Le sue origini sono ben più lontane: nel Medioevo si festeggiava il mercoledì di mezza Quaresima, traendo ispirazione da usanze praticate nel Capodanno Cinese. Un viaggio e un percorso che ci porta con Marco Polo, in Cina, alla pratica di riempire un recipiente di semi vari per auspicare un florido raccolto.

Le gestualità di quelle genti e gli intenti di buon augurio saranno riportati dall’esploratore in Italia e anche oltre: in Spagna, per esempio, la prima domenica di Quaresima divenne la Domingo de piñata.

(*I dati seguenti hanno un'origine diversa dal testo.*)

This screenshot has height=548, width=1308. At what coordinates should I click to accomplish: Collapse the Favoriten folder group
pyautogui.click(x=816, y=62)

Da noi in Salento, invece, la Pentolaccia si festeggiava a cavallo tra il Carnevale e la Quaresima. Veniva riempita di caramelle e confetti – spesso anche qualche agrume o ciò che ispirava chi la componeva – e veniva appesa al soffitto per essere rotta insieme ad altre, che invece contenevano carbone e cenere. Ancora una volta il simbolismo di astenersi dai peccati della gola (i dolciumi) in vista delperiodo quaresimale (la cenere) ricollega con un filo diretto tutto il percorso che rimanda alla ciclicità della natura e al buon auspicio, richiesto all’anno nuovo da poco iniziato. Ci si doveva traghettare sino al risveglio con l’equinozio di primavera.

In questo odierno tempo sospeso, in cui la Pandemia ha congelato usanze e convivialità – e altre inquietudini continuano a sorprenderci – ci auguriamo che come la Quaresima indica un tempo di astinenza e purificazione, per tutti noi possa ritornare un periodo di Resurrezione pasquale in cui poter ritornare a festeggiare, a gioire insieme!

In questo articolo ti abbiamo raccontato un poco delle nostre usanze e delle nostre tradizioni, di come il mondo agricolo si è sempre intrecciato con i cicli della natura e di quanto nelle nostre abitudini moderne ritroviamo rituali di tempi ormai lontani.